Impactos ambientais do consumo no século XXI
Enviada em 05/12/2020
“Aqueles que não conseguem se lembrar do passado, estão condenados a repeti-lo”. Essa frase de George Santayna representa de forma atemporal a questão dos impactos ambientais do consumismo no século XXI, tendo em vista que durante todo o século passado, a natureza já representava de diversas formas os impactos do capitalismo sobre ela. Nesse sentido, há no século XXI, a persistência dessas condutas a partir da falta de imposição de rígidos limites. Desse modo, são necessários caminhos para o combate dessas ações, tais como: uma prática mais rígida da legislação ambiental e a conscientização populacional acerca dos impactos do consumo no ambiente em que vivem
Inicialmente, segundo a Constituição Federal, promulgada em 1988, com base nos direitos humanos, prevê como garantia fundamental, a preservação da fauna e da flora em toda a extensão territorial da Federação. Contudo, a falta de imposição de rígidos limites à grandes empresas que exploram o território em busca de bens naturais agride a legislação. Em primeiro lugar, a grande incidência de incêndios na região da Amazônia, leva a morte de milhares de espécies de plantas e animais, que existem apenas nesse local do mundo. Isso porque, há uma abertura para empresas multinacionais que vem para o Brasil apenas para extrair bens naturais, a fim de produzir produtos que serão comercializados por todo o mundo. Portanto, essas práticas não são compatíveis com os critérios e parâmetros de justiça positivados.

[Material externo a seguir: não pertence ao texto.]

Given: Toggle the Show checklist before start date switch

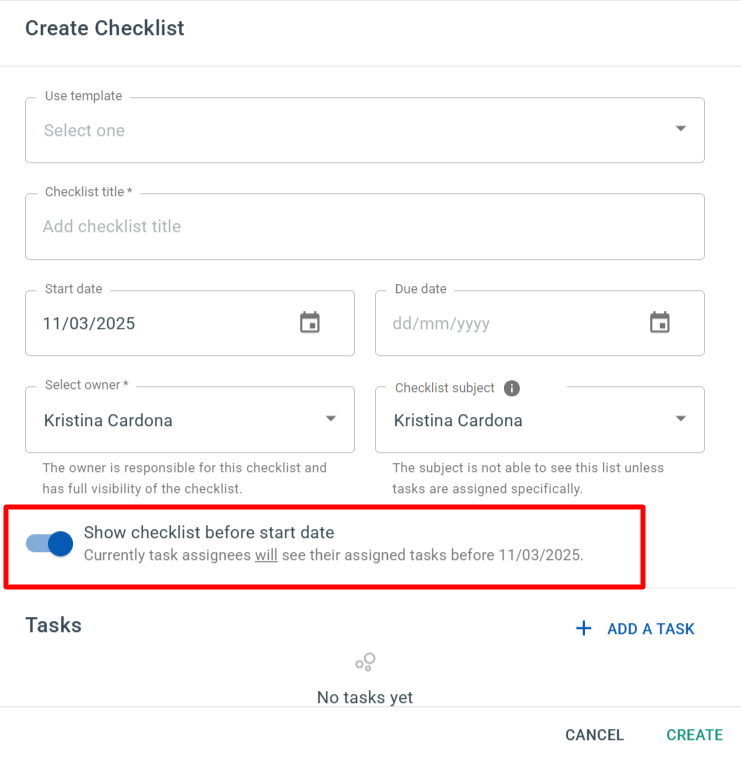Looking at the screenshot, I should pyautogui.click(x=50, y=543).
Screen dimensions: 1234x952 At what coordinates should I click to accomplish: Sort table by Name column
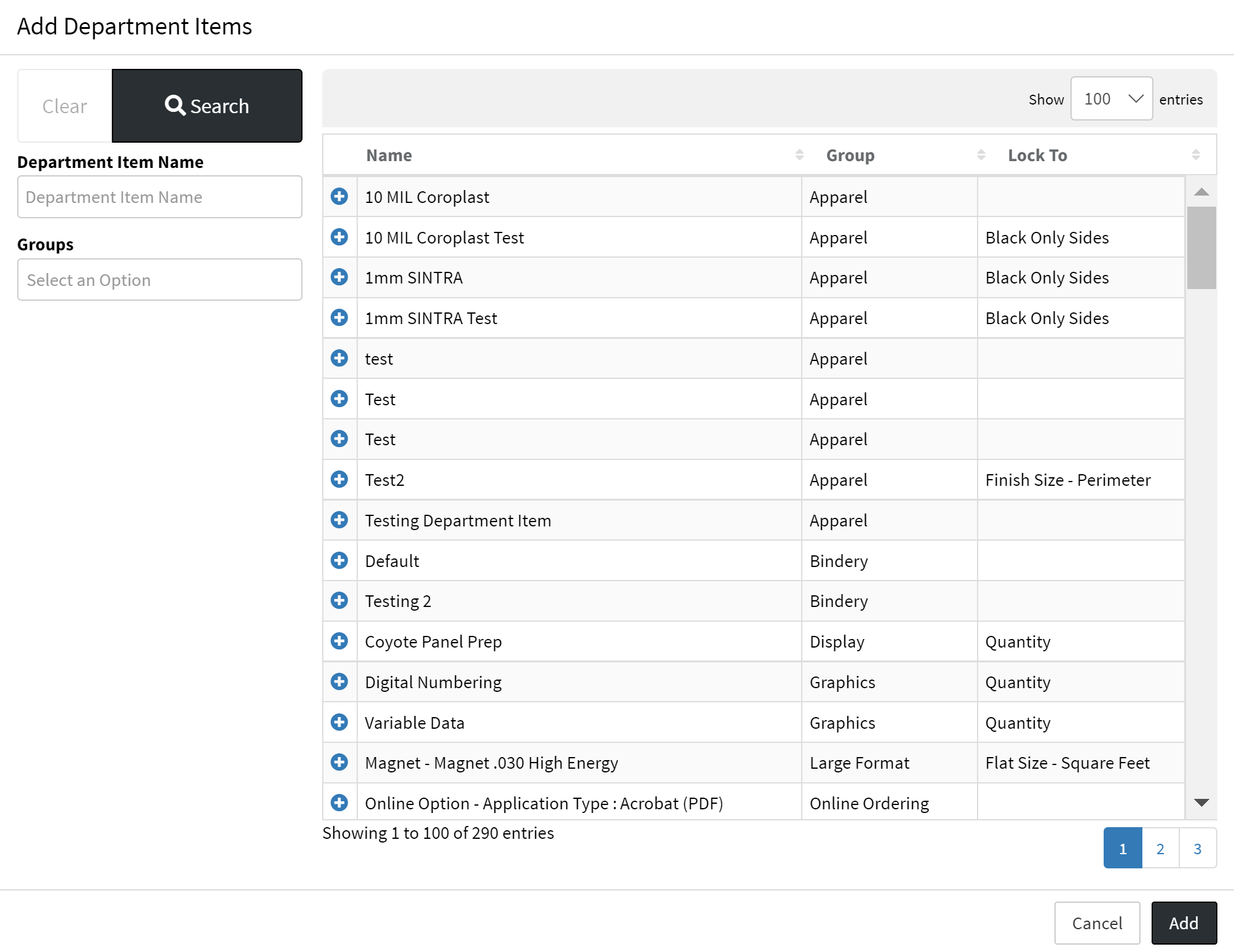click(x=389, y=156)
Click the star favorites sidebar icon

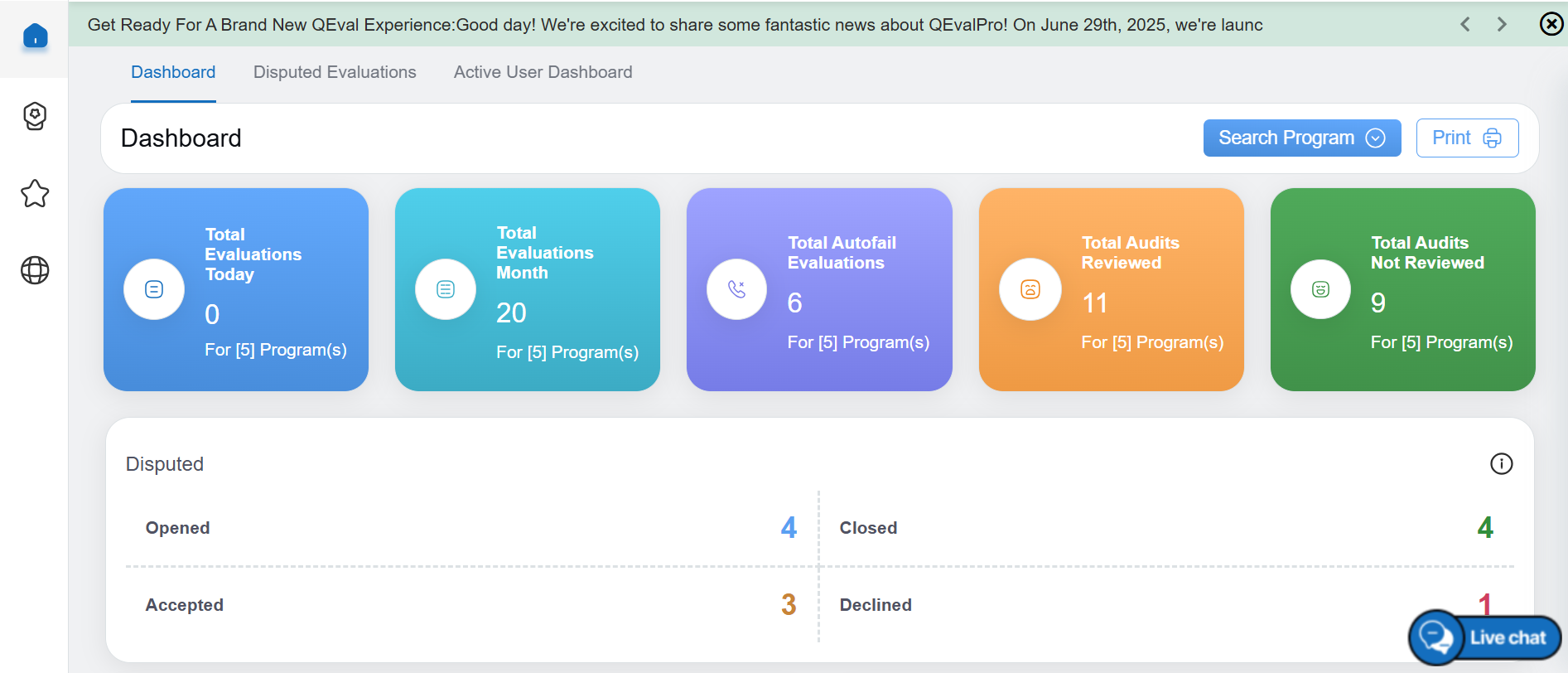point(35,194)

Dentro dessa ótica, existe uma paixão por parte do povo pelo consumo, além da grande falta de informação sobre os impactos do consumismo no meio ambiente. Desde o poema parnasiano do Vaso Chinês de Alberto de Oliveira, há um culto exagerado dos bens físicos, e isso acarreta numa vontade de comprar cada vez maior, que cresce exponencialmente com a evolução da aplicação da psicologia em técnicas de vendas. Apesar disso, o surgimento de instituições que dão cada vez mais valor as pessoas e os bens utilizados no processo de produção transformam o comportamento do consumidor. Por esse ângulo, o compradores começam a importância do consumo consciente.
Depreende-se, portanto, da relevância da conscientização das pessoas no momento de adquirir um produto para a preservação ambiental. Para tanto, cabe ao Estado, em conjunto com o Ministério do Meio ambiente, promover caminhos dentro da lei para diminuir a exploração do território nacional. Ademais, a mídia, em parceria com instituições de ensino, promover campanhas através de palestras, debates, e comerciais, que mostrem quais os impactos da aquisição de produtos e serviços de empresas que não respeitam o meio ambiente. Assim, os impactos no ambiente do consumismo populacional excessivo serão minimizados.